- Sağır; şükür, böyle bir zamanda hal hatır sorup komşuluk hakkını gözettim diye sevinerek dışarı çıktı. 3375
- کر برون آمد بگفت او شادمان ** شکر کش کردم مراعات این زمان
- Hasta ise “Bu, bizim canımıza düşmanmış, onun cefa madeni olduğunu bilmiyormuşuz” diyordu.
- گفت رنجور این عدوی جان ماست ** ما ندانستیم کاو کان جفاست
- Hatırına yüz türlü kötü şeyler geliyor, ona türlü ,türlü haber göndermeyi kuruyordu.
- خاطر رنجور جویان صد سقط ** تا که پیغامش کند از هر نمط
- Kötü bir yemek yiyenin o yemeği kusuncaya kadar gönlü bulanır.
- چون کسی کاو خورده باشد آش بد ** میبشوراند دلش تا قی کند
- İşte hiddeti yenmek budur; onu kusma ki karşılık tatlı sözler duyasın.
- کظم غیظ این است آن را قی مکن ** تا بیابی در جزا شیرین سخن
- Sabrı olmadığı için hasta kıvranmakta, “ nerede bu kötü sözlü köpek ki. 3380
- چون نبودش صبر میپیچید او ** کاین سگ زن روسپی حیز کو
- Söylediklerinin hepsine karşılık vereyim. O zaman tamamı ile hastaydım, aslan gibi olan aklım uyumuştu, hatırıma bir şey gelmedi.
- تا بریزم بر وی آن چه گفته بود ** کان زمان شیر ضمیرم خفته بود
- Hal hatır sorma, gönül almak ve teselli etmek içindir. Halbuki bu, hatır sorma değil, düşmanlık!

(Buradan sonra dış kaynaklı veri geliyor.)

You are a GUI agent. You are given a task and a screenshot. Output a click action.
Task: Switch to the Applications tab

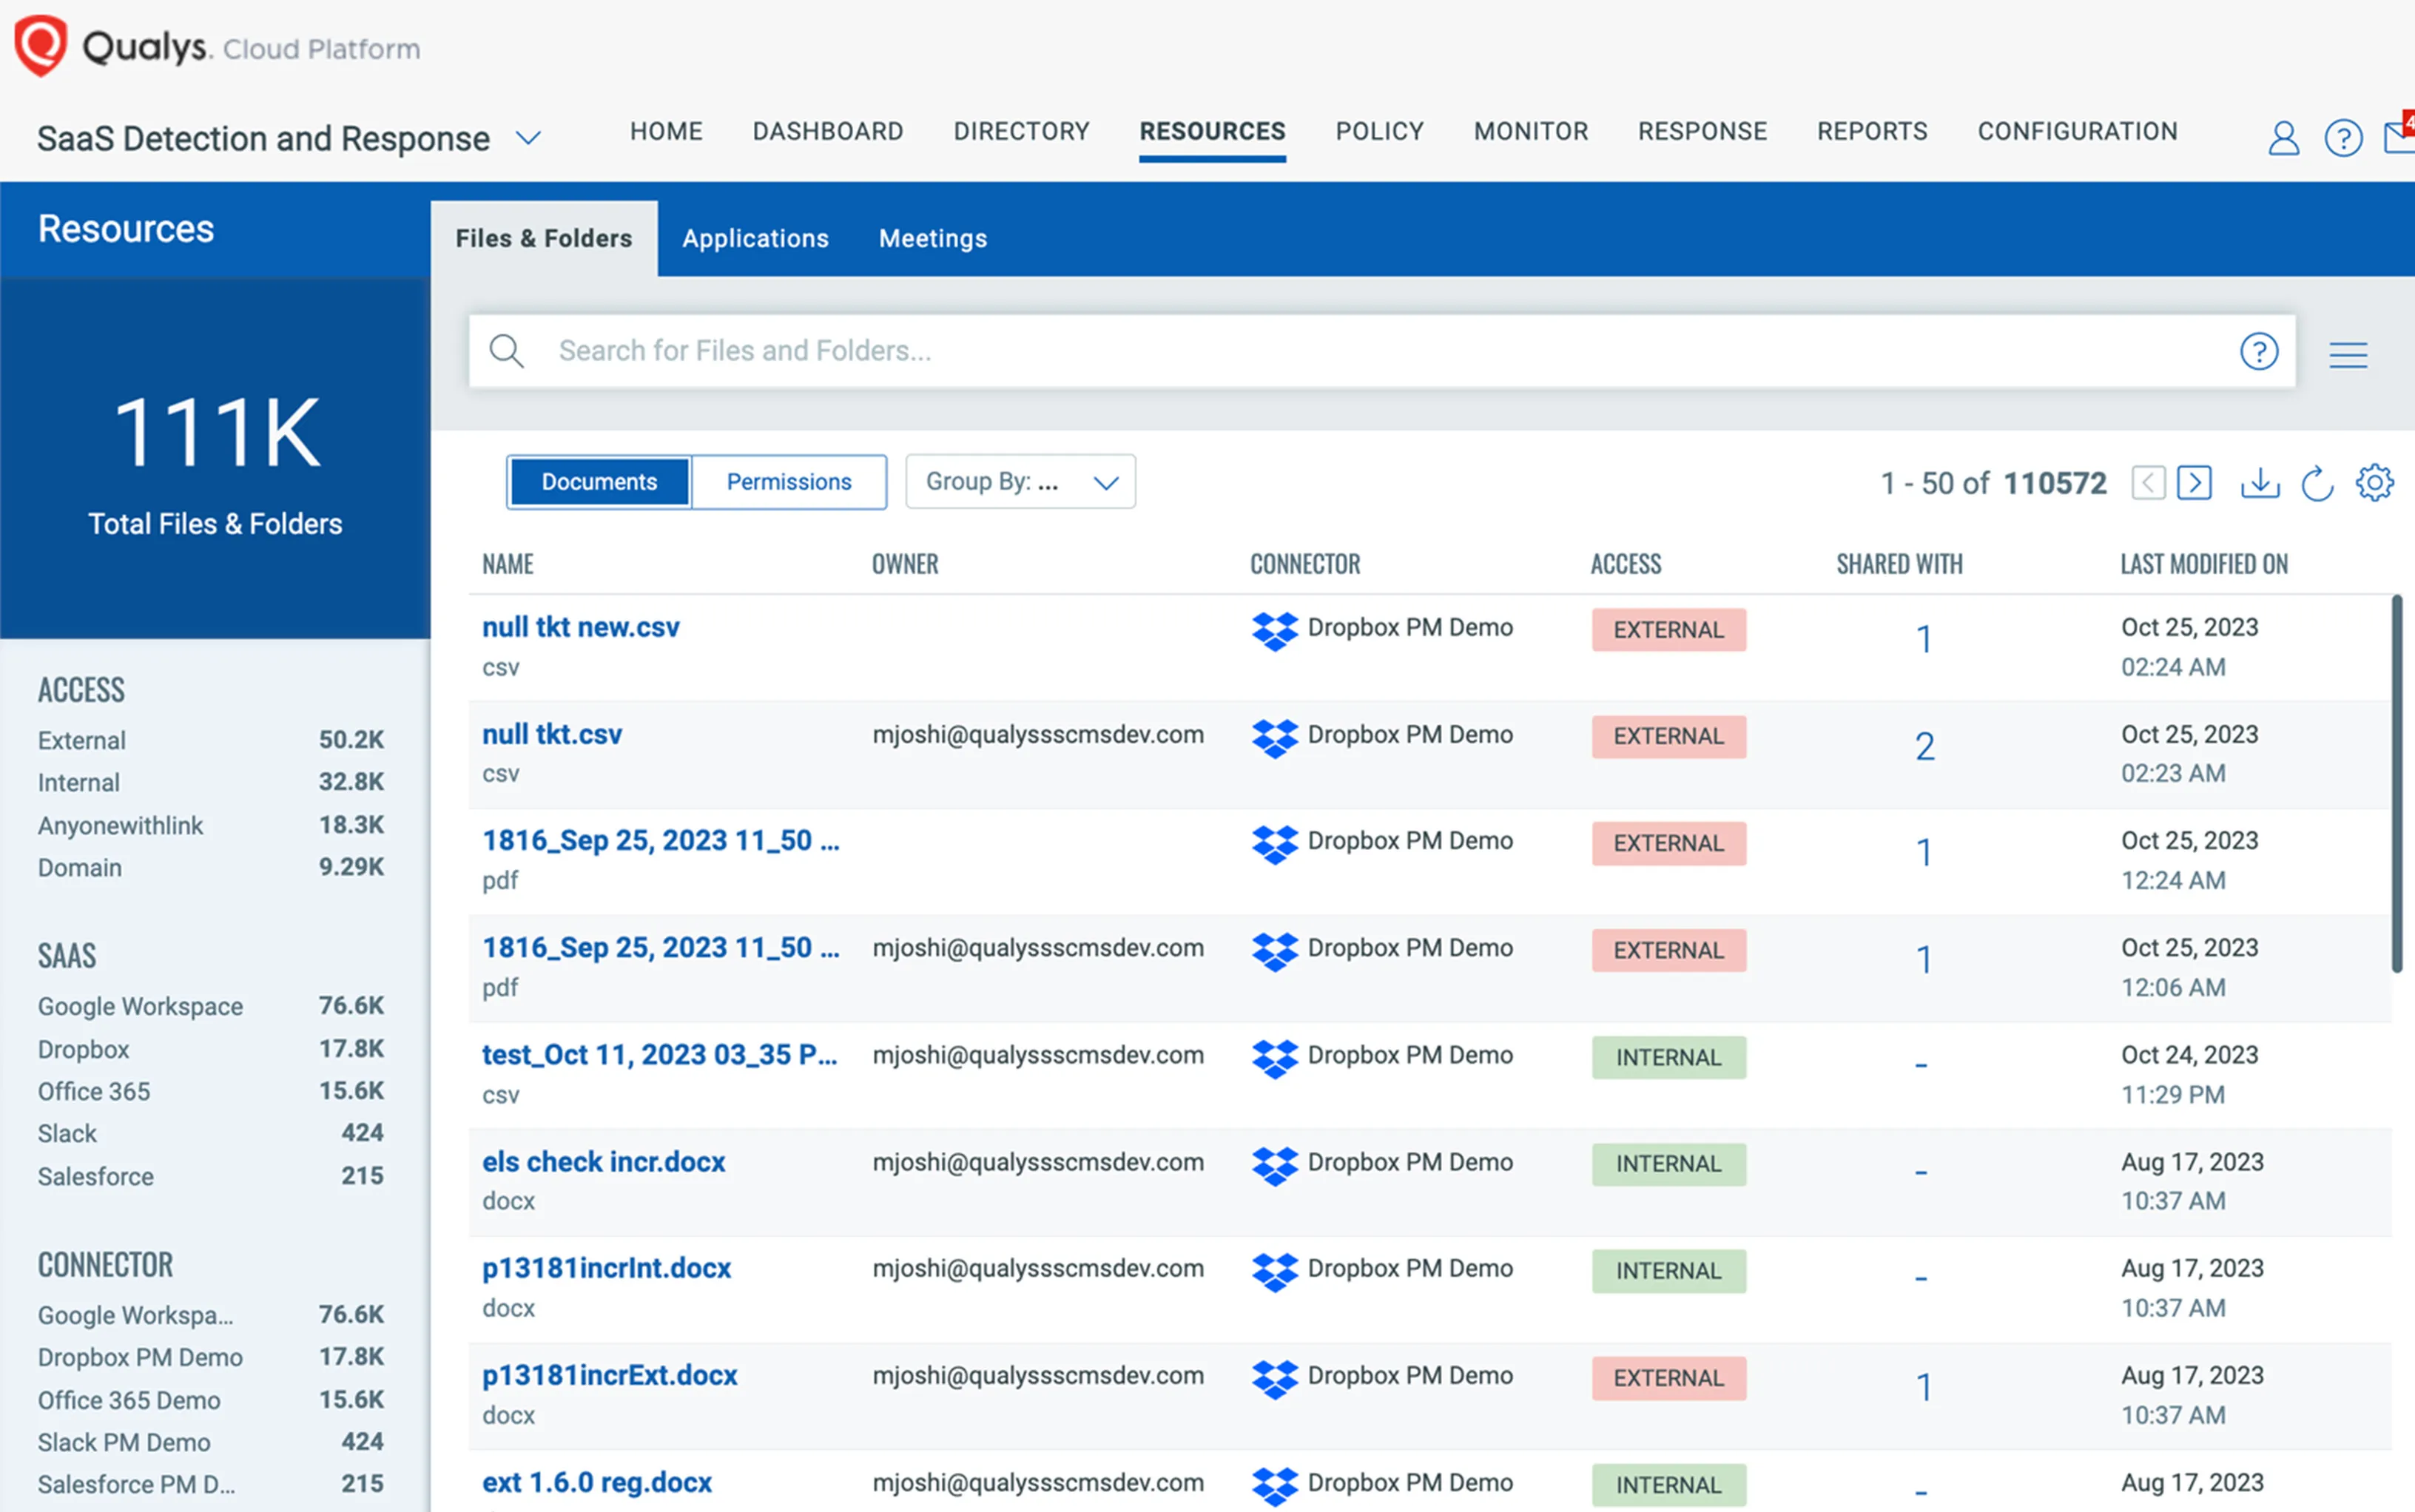click(x=755, y=238)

- چون عیادت بهر دل آرامی است ** این عیادت نیست دشمن کامی است
- Düşmanını zayıf ve bitkin bir halde görüp memnun olmak istemiş” diyordu.
- تا ببیند دشمن خود را نزار ** تا بگیرد خاطر زشتش قرار
- Nice ibadetten vazgeçmiş, kulluktan çıkmış kişilerin gönüllerinde Tanrı’nın rızasını almak, sevaba nail olmak vardır, bunu umarlar.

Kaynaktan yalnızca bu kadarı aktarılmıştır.